In real-world modeling, because of restrictions implicit in the problem domain, neither the constraints nor the class of admissible perturbations may be fully general. Under various sets of appropriately defined restrictions, it is desirable to know the worst-case and average-case effects of perturbations—if the most pathological cases are excluded, how bad can things be? How bad are they likely to be? Research is needed on determining the effects of structured perturbations as well as of general perturbations in structured problems. An example of the latter occurs in geometric computation, where certain elements in the model are exact (such as the coefficients in a geometric formula) and others are subject to uncertainty.

As mentioned earlier, Lagrange multipliers are highly enlightening, but they cannot necessarily capture non-local behavior. If a constraint is very close to, but not quite, active, its Lagrange multiplier will be zero, whereas a small change in that constraint could lead to a completely different solution.

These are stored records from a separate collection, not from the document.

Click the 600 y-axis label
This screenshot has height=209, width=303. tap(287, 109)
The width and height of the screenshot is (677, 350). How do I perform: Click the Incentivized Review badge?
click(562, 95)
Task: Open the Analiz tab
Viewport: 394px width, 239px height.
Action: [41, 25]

A more general mathematical concept of "multiplier" is needed, as well as strategies for computing numerical bounds that apply to a particular model. (Bounds involving the order of unknown constants are of mathematical interest, but will not help a modeler who needs to know how much change in the flow rate can be tolerated before the dam breaks.)

In addition to perturbations in the model formulation, the effects of uncertainties, changes, and errors in data need a much more careful analysis. In many applications, the model itself includes massive data sets, or else the model's results are constantly compared with observed data. For either of these cases, it is crucial to know whether there is a guaranteed "band of reliability" within which small changes in the data do not affect the quality of the solution, where "quality" may be defined in various ways. It is also important to quantify the potential numerical effects of perturbations in the data, to provide a concrete bound on how much the solution may change. If some of the data points are suspect, for instance, the model should not have to tie itself in knots just to match them.

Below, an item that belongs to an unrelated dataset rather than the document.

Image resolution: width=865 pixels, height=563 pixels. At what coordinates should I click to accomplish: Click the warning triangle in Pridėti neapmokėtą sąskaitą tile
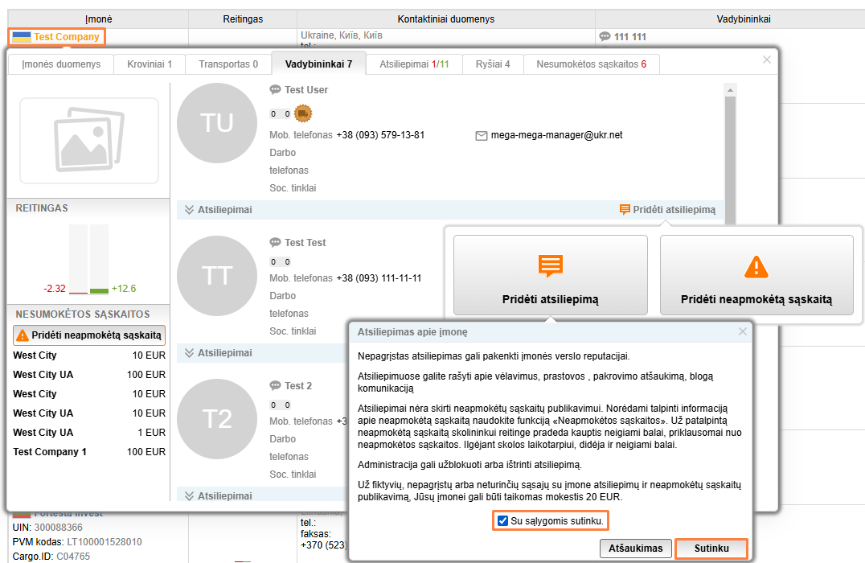(756, 266)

The mathematical challenges include not only analyzing the vast field of possible nonlinear behavior for continuous problems, but also defining and discovering the effects of perturbation on discrete variables. Perturbation analysis for the latter is increasingly needed because of the growing popularity of hybrid systems, which contain interacting discrete and continuous components.

4. Dependence on parameters

Several decades of research have been devoted to analyzing linear programs whose objective and constraints depend in a specific way on one or more parameters. (This is a much more structured problem than the study of perturbations.) For models posed as general nonlinear optimization problems, obtaining tight results about parametric dependence is extremely challenging, even when stringent restrictions are imposed on allowable functional forms. Very recent work on interior-point methods, for example, shows that problems not satisfying regularity conditions can behave in peculiar ways as the controlling parameter goes to zero. Important questions involve the forms of the solution's dependence on the parameters (continuously? smoothly? almost linearly?), and the assumptions needed to make any meaningful statements at all.

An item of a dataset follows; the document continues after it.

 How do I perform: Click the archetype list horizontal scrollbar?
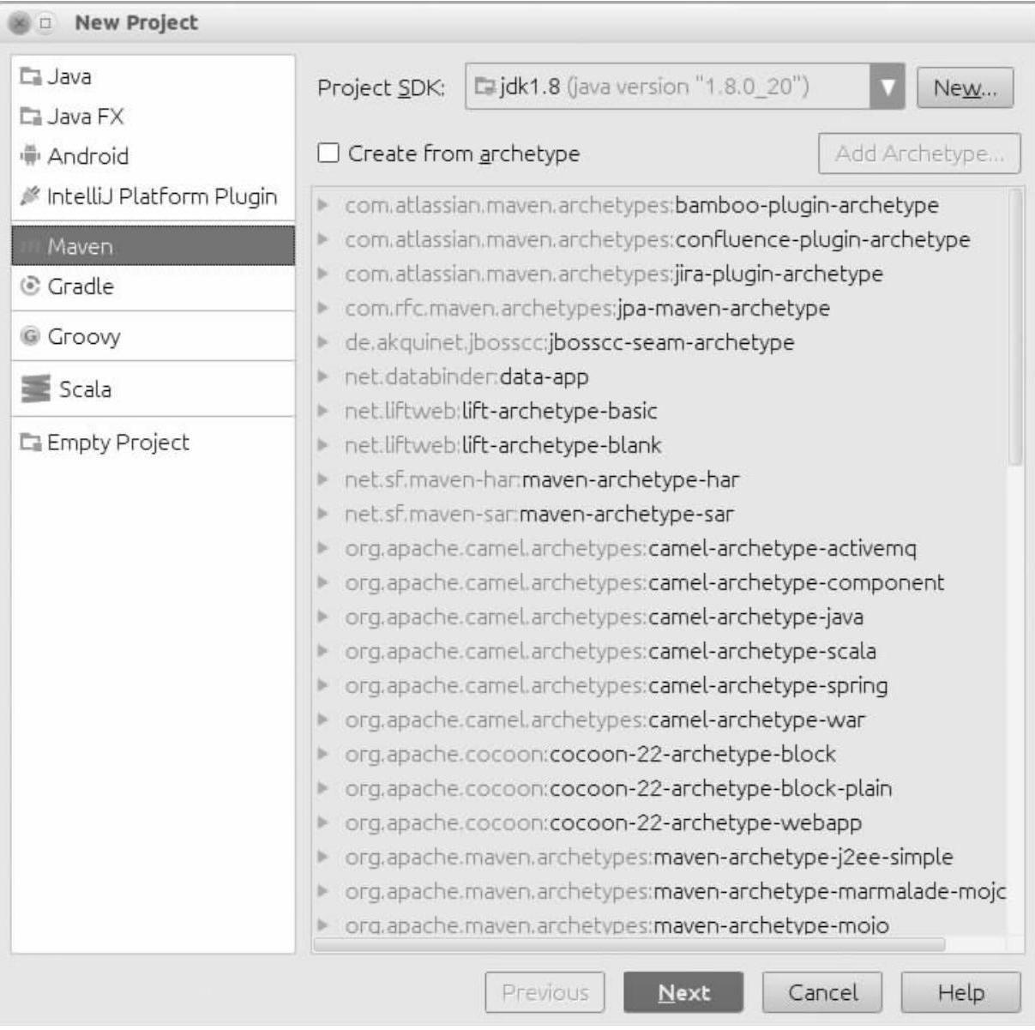[629, 944]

In addition to analytical expressions and order estimates, approaches such as numerical solution techniques and problem-specific heuristics warrant exploration for models that occur widely in practice, such as differential algebraic equations. Another example is semi-infinite optimization problems (finite-dimensional problems containing an infinite number of inequality constraints), where there are interesting issues about how parameters affect the topology of the feasible region.

In some instances, the modeler wants parameter-dependent information about relationships in the model. For example, a parameterized constraint may be redundant when the parameter falls within a certain range. Languages that allow modelers the freedom to specify arbitrary elements as "parameters," combined with the kind of mathematical techniques that will (it is hoped) be developed, would allow this kind of information to be produced.